Anayasa Mahkemesi’nin CHP’nin 7422 sayılı Polis Yüksek Öğretim Kanunu ile Bazı Kanunlarda Değişiklik Yapılmasına Dair Kanun'un bazı hükümlerinin iptali ve yürürlüğünün durdurulması istemiyle açtığı davada verdiği karar, Resmi Gazete’de yayımlandı.
Yüksek Mahkeme, 442 sayılı Köy Kanunu'na eklenen 74/A maddesinde yer alan güvenlik korucularına ilişkin "toplu müracaat veya şikayette bulunmak" ifadesini Anayasa'ya aykırı bularak iptaline karar verdi.
AYM'nin gerekçeli kararında, şunlar kaydedildi:
"... Anayasa'nın 74. maddesinin temel işlevi kişilerin dilekçe ve bilgi edinme haklarının korunmasıdır. Nitekim bu haklar ile başta ifade özgürlüğü olmak üzere Anayasa'da güvence altına alınan diğer birçok temel hak ve özgürlük arasında önemli bir ilişki bulunmaktadır. Yönetime karşı dilekçe ve şikâyetlerin bireysel veya toplu olarak bildirilmesinin, demokratik bir toplumda bazı sorunların çözümü için etkili bir yol olduğu, bu nedenle dilekçe hakkının, bir siyasal hak olarak tanınıp anayasal güvenceye kavuşturulduğu da açıktır. Bu kapsamda güvenlik korucuları da diğer kişiler gibi dilekçe ve bilgi edinme hakkından yararlanır.
Kamu hizmetlerinin yürütülmesindeki esas unsur hizmetin düzenli ve sürekli olarak sunulması olup bu bağlamda kurum içi disiplinin hayati bir öneme sahip olduğu şüphesizdir. Güvenlik koruculuğu da yerine getirilen fonksiyonun bir gereği olarak sıkı disiplin ve itaatin geçerli olduğu bir hizmet türüdür. Bu nedenle güvenlik korucularının diğer kamu görevlilerine nazaran faaliyetlerini daha katı bir disiplin içerisinde yerine getirmeleri kaçınılmazdır. Bu itibarla söz konusu faaliyeti icra edenlerin bazı külfet ve sorumluluklara katlanması ve diğer kişilerin tabi olmadığı sınırlamalara tabi tutulmaları gerekli görülebilir.

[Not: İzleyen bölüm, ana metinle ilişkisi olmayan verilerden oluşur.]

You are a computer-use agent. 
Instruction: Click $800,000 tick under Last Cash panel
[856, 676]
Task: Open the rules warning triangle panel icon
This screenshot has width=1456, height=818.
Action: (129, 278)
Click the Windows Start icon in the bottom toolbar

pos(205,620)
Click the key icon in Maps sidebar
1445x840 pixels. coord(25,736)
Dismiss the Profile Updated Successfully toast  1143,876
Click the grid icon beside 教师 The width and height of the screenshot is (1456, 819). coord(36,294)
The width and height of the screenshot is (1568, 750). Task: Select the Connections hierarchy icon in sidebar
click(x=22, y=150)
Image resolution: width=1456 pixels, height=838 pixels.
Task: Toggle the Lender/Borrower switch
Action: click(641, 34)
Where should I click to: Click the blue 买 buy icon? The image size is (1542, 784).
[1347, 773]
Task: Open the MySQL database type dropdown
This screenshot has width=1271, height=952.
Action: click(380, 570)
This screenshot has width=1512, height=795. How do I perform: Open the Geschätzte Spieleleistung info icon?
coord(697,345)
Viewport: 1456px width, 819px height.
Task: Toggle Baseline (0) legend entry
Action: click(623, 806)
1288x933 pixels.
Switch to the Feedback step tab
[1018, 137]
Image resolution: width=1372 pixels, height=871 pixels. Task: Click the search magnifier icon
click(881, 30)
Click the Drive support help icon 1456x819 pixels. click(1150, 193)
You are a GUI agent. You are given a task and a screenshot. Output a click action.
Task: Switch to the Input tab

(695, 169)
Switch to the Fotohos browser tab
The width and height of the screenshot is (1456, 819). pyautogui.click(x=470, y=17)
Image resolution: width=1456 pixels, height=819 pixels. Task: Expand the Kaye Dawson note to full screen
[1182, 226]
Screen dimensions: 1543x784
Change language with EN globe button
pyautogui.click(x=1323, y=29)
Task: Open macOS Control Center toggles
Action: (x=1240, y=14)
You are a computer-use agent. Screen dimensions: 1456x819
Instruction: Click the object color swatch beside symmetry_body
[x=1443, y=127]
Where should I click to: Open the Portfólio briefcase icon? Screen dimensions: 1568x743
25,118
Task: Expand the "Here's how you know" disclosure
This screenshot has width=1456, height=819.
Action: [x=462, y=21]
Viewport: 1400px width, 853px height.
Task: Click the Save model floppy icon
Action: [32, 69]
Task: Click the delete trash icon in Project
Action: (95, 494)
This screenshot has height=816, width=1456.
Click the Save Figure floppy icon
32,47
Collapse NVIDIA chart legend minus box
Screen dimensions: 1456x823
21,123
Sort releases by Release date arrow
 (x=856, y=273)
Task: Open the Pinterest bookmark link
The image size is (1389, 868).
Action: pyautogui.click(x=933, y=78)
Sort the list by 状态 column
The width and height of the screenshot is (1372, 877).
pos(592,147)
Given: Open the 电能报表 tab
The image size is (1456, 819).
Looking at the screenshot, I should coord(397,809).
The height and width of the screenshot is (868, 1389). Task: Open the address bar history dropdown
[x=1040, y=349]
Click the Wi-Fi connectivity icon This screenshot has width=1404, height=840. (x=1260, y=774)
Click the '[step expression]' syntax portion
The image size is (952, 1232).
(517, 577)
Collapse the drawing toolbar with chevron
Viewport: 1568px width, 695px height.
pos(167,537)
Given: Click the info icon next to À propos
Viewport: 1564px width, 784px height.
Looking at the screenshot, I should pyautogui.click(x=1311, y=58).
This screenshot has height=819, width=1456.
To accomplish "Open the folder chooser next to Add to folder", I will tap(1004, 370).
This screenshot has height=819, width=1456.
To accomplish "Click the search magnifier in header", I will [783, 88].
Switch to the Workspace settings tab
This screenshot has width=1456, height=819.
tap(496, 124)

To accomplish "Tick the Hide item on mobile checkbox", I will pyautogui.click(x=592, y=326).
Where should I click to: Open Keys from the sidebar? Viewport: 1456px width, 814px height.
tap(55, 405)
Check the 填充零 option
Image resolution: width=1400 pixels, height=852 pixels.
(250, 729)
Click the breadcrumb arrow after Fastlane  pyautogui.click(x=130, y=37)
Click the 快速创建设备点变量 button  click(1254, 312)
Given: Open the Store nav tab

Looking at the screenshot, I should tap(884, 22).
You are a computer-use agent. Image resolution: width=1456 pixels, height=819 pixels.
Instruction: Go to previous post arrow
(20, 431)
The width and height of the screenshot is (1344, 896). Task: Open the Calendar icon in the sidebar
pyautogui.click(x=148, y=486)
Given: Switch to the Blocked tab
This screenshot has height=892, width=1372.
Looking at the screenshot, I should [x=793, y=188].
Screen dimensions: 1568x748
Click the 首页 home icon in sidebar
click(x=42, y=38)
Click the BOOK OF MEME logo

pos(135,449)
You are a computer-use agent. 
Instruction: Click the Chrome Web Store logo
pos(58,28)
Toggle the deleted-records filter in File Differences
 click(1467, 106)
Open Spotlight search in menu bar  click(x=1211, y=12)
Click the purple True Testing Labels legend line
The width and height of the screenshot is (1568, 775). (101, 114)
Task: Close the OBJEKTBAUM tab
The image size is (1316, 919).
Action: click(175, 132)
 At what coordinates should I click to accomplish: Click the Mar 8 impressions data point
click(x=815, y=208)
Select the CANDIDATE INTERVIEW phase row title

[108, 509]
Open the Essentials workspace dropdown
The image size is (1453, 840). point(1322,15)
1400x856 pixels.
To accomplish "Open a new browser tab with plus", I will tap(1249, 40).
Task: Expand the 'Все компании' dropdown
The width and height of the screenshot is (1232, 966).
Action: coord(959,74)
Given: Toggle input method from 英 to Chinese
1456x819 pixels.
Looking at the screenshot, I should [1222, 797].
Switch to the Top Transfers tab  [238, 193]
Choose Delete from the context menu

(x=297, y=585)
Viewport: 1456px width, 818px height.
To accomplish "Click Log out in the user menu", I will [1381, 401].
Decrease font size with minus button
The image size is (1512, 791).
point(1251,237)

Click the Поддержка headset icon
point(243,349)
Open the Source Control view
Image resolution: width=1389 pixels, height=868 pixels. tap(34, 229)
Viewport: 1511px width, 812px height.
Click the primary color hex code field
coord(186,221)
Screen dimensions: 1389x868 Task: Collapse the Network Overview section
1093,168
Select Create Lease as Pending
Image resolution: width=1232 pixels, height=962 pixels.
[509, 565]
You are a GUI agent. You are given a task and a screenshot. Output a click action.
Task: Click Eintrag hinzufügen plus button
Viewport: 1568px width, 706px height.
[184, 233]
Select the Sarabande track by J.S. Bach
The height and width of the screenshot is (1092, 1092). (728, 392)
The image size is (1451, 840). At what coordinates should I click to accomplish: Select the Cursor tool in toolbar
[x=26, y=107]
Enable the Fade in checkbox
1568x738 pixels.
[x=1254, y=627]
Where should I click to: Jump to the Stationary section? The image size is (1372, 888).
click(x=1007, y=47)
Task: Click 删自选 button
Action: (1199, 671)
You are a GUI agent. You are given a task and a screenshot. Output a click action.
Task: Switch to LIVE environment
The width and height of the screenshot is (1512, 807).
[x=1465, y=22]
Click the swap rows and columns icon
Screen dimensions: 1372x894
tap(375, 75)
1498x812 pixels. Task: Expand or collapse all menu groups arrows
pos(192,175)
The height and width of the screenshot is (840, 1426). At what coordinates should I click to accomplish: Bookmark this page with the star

Bu yönüyle güvenlik korucularının idari makamlar nezdindeki müracaat ve şikayetlerinde birtakım usullerin öngörülmesi ve bunlara uyulmamasının disiplin yaptırımına bağlanması bu kapsamda değerlendirilebilir.
Bununla birlikte dilekçe ve bilgi edinme haklarının hak arama özgürlüğü yönünden önemi de gözetildiğinde bu haklarını kullanan kişilerin yaptırıma uğramasının ancak oldukça istisnai şartlarda mümkün olması gerekir.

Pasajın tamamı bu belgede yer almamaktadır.